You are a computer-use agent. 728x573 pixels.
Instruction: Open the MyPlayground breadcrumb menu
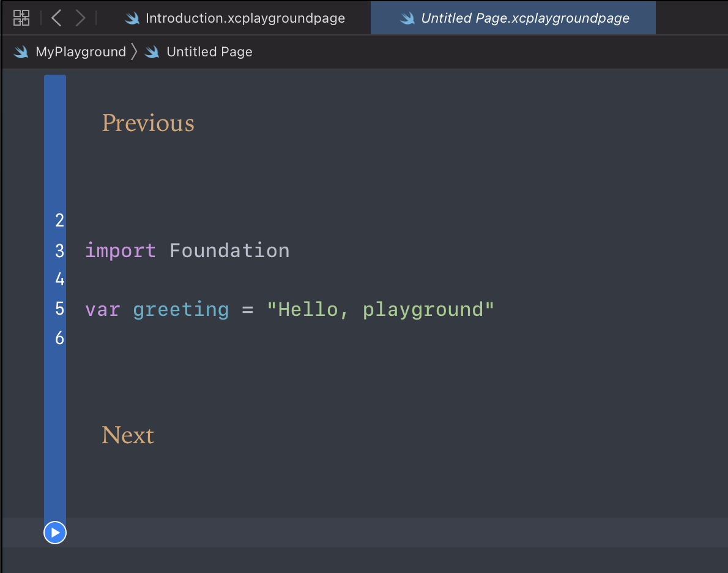[x=81, y=52]
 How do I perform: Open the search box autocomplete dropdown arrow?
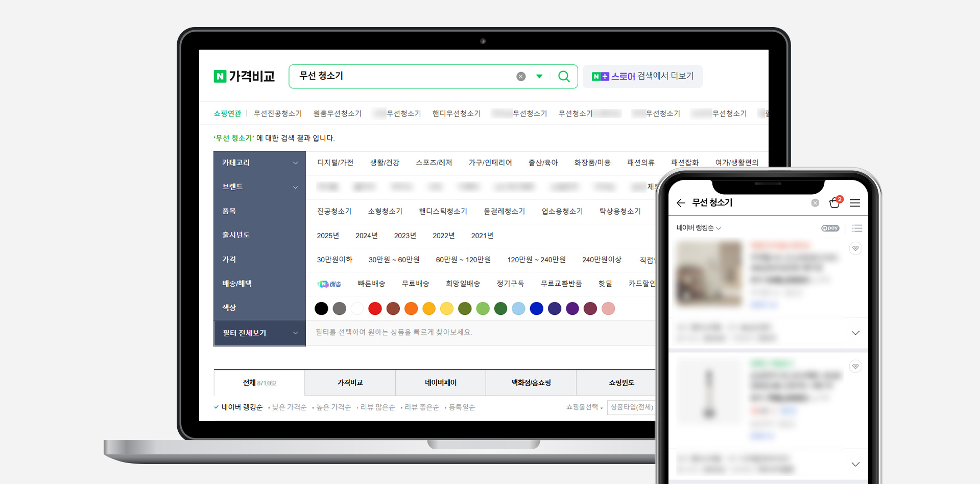tap(539, 76)
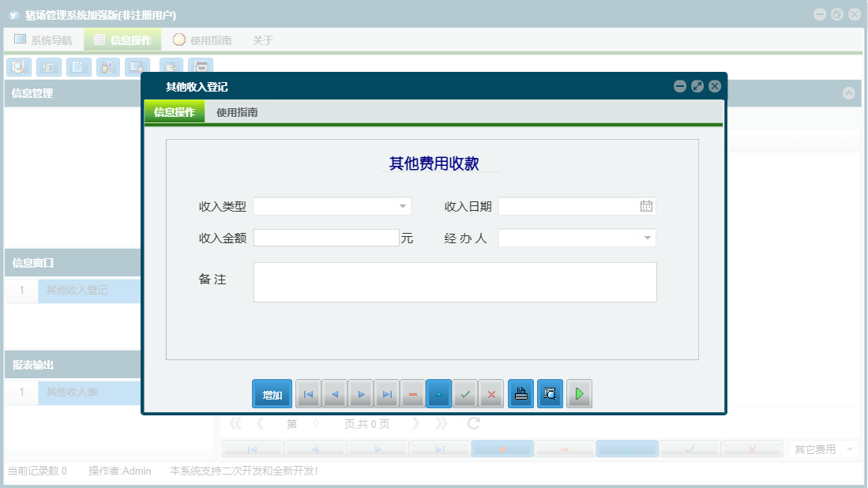Select the print icon in the dialog toolbar
This screenshot has width=868, height=488.
tap(520, 393)
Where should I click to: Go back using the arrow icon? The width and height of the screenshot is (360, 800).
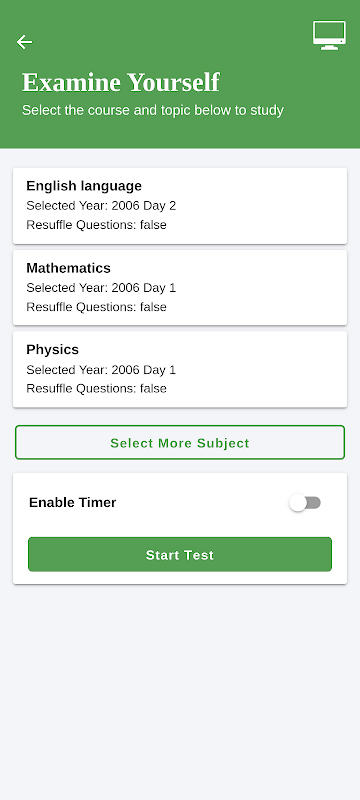click(24, 42)
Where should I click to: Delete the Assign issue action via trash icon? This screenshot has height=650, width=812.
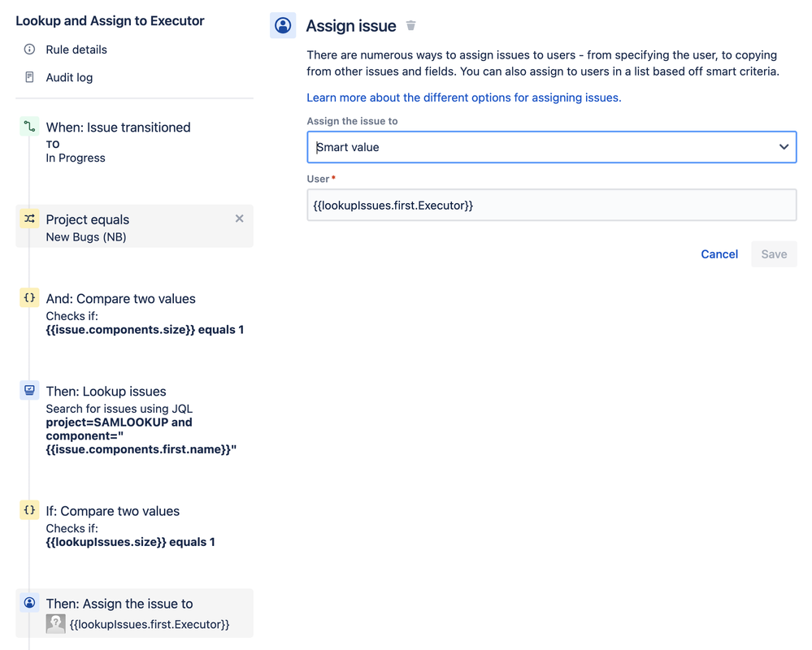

----

What is needed is an exact copy of all the records, minus any pictures.

You are a computer-use agent. 728x573 pixels.
Instruction: Open the MyPlayground breadcrumb menu
[x=81, y=52]
 How do I perform: Open the search box autocomplete dropdown arrow?
tap(539, 76)
Select the print icon in the dialog toolbar
This screenshot has width=868, height=488.
tap(520, 393)
Where should I click to: Go back using the arrow icon? The width and height of the screenshot is (360, 800).
click(24, 42)
Where should I click to: Delete the Assign issue action via trash icon? This screenshot has height=650, width=812.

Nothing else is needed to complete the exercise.